The Order (including its annexes), these T&C and the annexes mentioned herein are all an integral part of the agreement between the Provider and the Customer (hereinafter the "Agreement").

1. Services

1.1. General

  1. 1.1.1. The Provider operates a platform and an application as described in the Order (hereinafter the "Platform") and in connection therewith provides to the Customer certain Software-as-a-Service services (hereinafter "SaaS-Services") as specified in the Order and in these T&C.
  2. 1.1.2. As part of its SaaS-Services, the Provider:
    • a) sets up its Platform;
    • b) operates the Platform and provides the support services according to the Service Level Agreements in Annex 1 (hereinafter the "Support Services");
    • c) grants the Customer access to the Platform to use the Platform and to receive the Support Services.
  3. 1.1.3. The SaaS-Services are subject to these T&C and to the timely payment of the fees as specified in the Order (hereinafter the "Fees") by the Customer.

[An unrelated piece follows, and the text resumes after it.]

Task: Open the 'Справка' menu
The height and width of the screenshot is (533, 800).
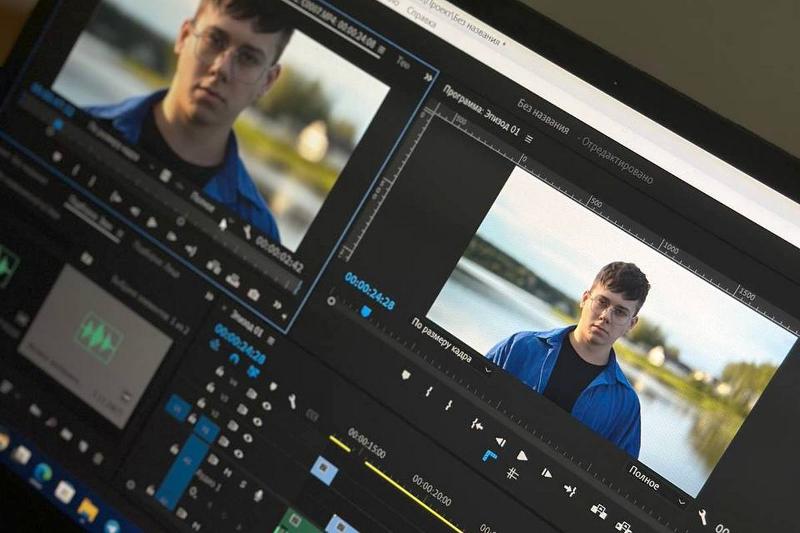Action: [x=421, y=18]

1.2. Support Services and Upgrades

  1. 1.2.1. During the Term the Provider will provide the Support Services to the Customer, and may apply Upgrades to the Platform, in accordance with the service level agreement set out in Annex 1.
  2. 1.2.2. The Provider may sub-contract the provision of any of the SaaS-Services including Support Services at its own free discretion without requiring the consent of the Customer.

1.3. Customisation

  1. 1.3.1. From time to time the Provider and the Customer may agree that the Provider will customise the Platform in accordance with the specifications agreed in writing between the Parties (hereinafter "Customisation").
  2. 1.3.2. From the date when a Customisation is first made available to the Customer, the Customisation shall form part of the Platform under the Agreement, and accordingly from that date the Customer's rights to use the Customisation shall be governed by these T&C.
  3. 1.3.3. The Customer acknowledges that the Provider may make any Customisation available to its other customers at any time following the making available of that Customisation to the Customer.
  4. 1.3.4. Any and all intellectual property rights in the Customisations shall, as between the Parties, be the sole and exclusive property of the Provider.

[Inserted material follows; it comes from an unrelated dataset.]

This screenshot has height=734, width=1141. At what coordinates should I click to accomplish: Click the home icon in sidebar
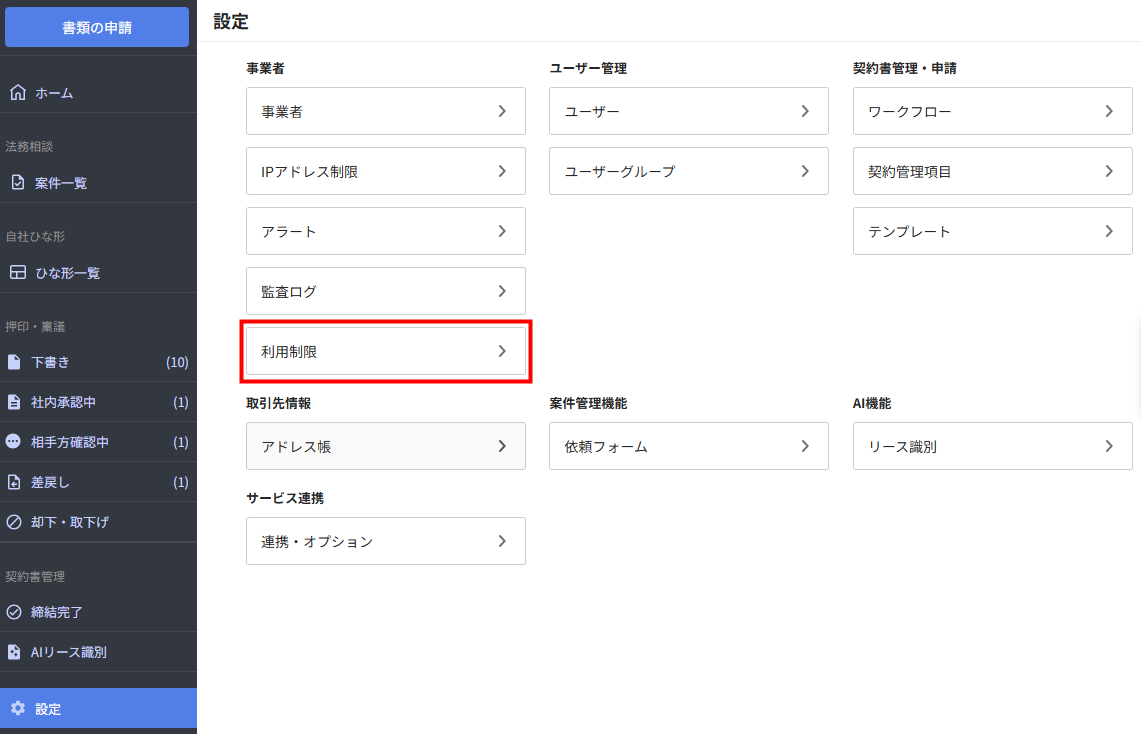coord(17,93)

1.4. Free trial period / beta testing

The Provider may offer a free, no-obligations trial period of the SaaS-Services (“Trial Period”). The Trial Period, if any, shall commence on the date that Customer commences access or use of, as applicable, the SaaS-Services and will conclude at the end of the Trial Period communicated by the SaaS-Services, or sooner if:

  • (i) Customer upgrades its account by beginning to pay the applicable fees for additional SaaS-Services, or
  • (ii) Customer’s use of the SaaS-Services is terminated in accordance with the terms of this Agreement. You acknowledge and agree that the terms of this Agreement are applicable and binding upon you during the Trial Period and that the Provider:
    • (a) does not make any commitments in connection with the SaaS-Services during the Trial Period; and
    • (b) reserves the right to modify, cancel and/or limit the Trial Period offer at any time.

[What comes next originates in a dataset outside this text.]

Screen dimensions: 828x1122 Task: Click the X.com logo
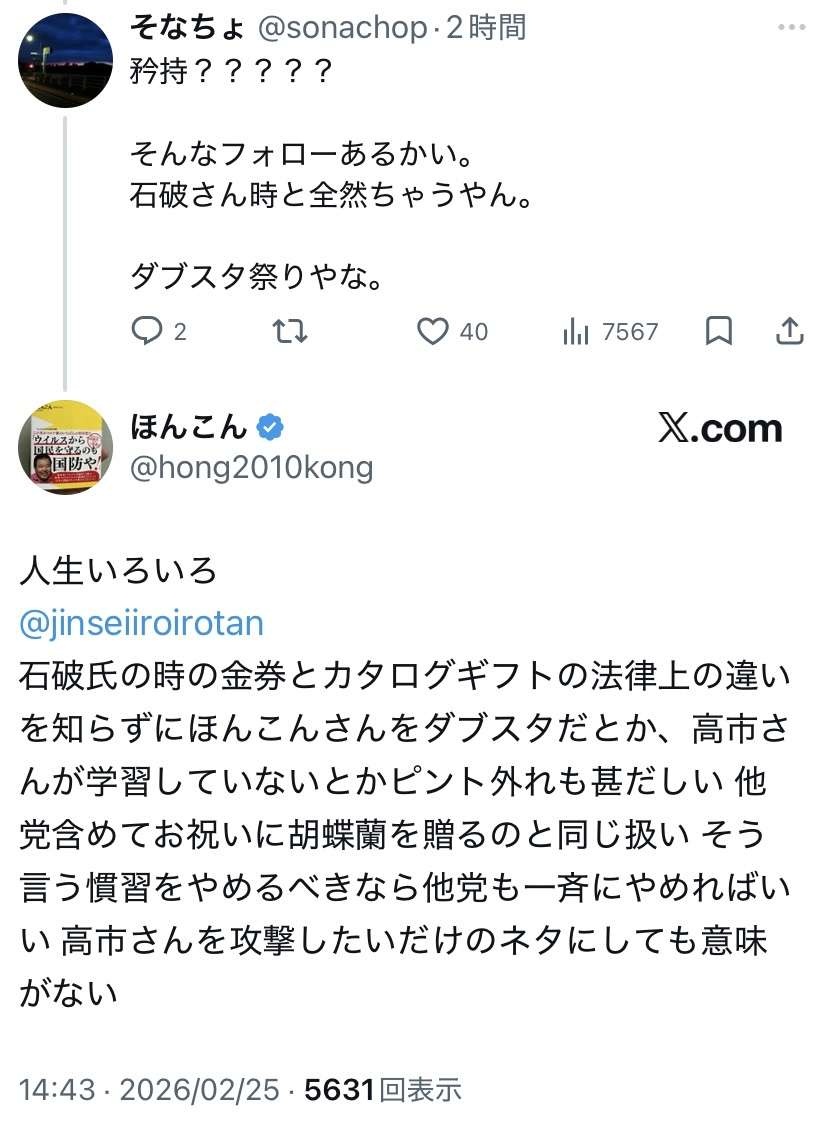pyautogui.click(x=720, y=428)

2. Customer Rights and Obligations

2.1. Use of Services by Customer

  1. 2.1.1. Subject to the Customer's compliance with the Agreement and to the Customer paying the Fees, the Provider grants to the Customer a non-exclusive licence to use the Platform for the purposes specified in the Order (hereinafter the "Permitted Purpose") during the term of the agreement.
  2. 2.1.2. The use of the Platform by the Customer shall be subject to the following licensing terms:
    • a) the Customer may only use the Platform for the Permitted Purpose;
    • b) the Customer must not and agrees not to:
      • (i) copy or reproduce Platform or any part of the Platform other than in accordance with the licence granted in the Order and/or these T&C;
      • (ii) sell, sub-license, resell, rent, lease, loan, supply, distribute, redistribute, publish or re-publish the Platform or any part of the Platform;
      • (iii) modify, alter, adapt, translate or edit, or create derivative works of, the Platform or any part of the Platform;
      • (iv) reverse engineer, decompile, disassemble the Platform or any part of the Platform (except as mandated by applicable law);
      • (v) use the Platform other than in accordance with the Provider's instructions;
      • (vi) use the Platform in any way that is unlawful, illegal, fraudulent or harmful or use the Platform in connection with any unlawful, illegal, fraudulent or harmful purpose or activity;
      • (vii) use the Platform in any way that causes, or may cause, damage to the Platform or impairment of the availability or accessibility of the Platform, or any of the areas of, or services on, the Platform; or
      • (viii) circumvent or remove or attempt to circumvent or remove the technological measures applied to the Platform for the purposes of preventing unauthorized use.
    • c) the Platform may only be used by the employees, agents and sub-contractors of the Customer;
    • d) the Customer must not and agrees not to sub-license its right to access and use the Platform or allow any unauthorized person to access or use the Platform
  3. 2.1.3. For the avoidance of doubt, the Customer has no right to directly or indirectly via a third party access the source code of the Platform, either during or after the Term.
  4. 2.1.4. The Customer shall use all reasonable endeavors to ensure that no unauthorized person will or could access the Platform using the Customer's account.
  5. 2.1.5. It is the Customer’s responsibility to ensure and comply with internal policies, union contracts as well as legal requirements of the respective countries regarding the privacy protection of individual employees.
  6. 2.1.6. The Customer agrees to ensure that access to the Platform is strictly restricted to persons authorized to use it.

2.2. Duty to cooperate

2.2.1. Integration with Provider Connect API

It is the Customer's sole responsibility to integrate with the Provider Connect API and send the relevant data via the API as specified in the Documentation.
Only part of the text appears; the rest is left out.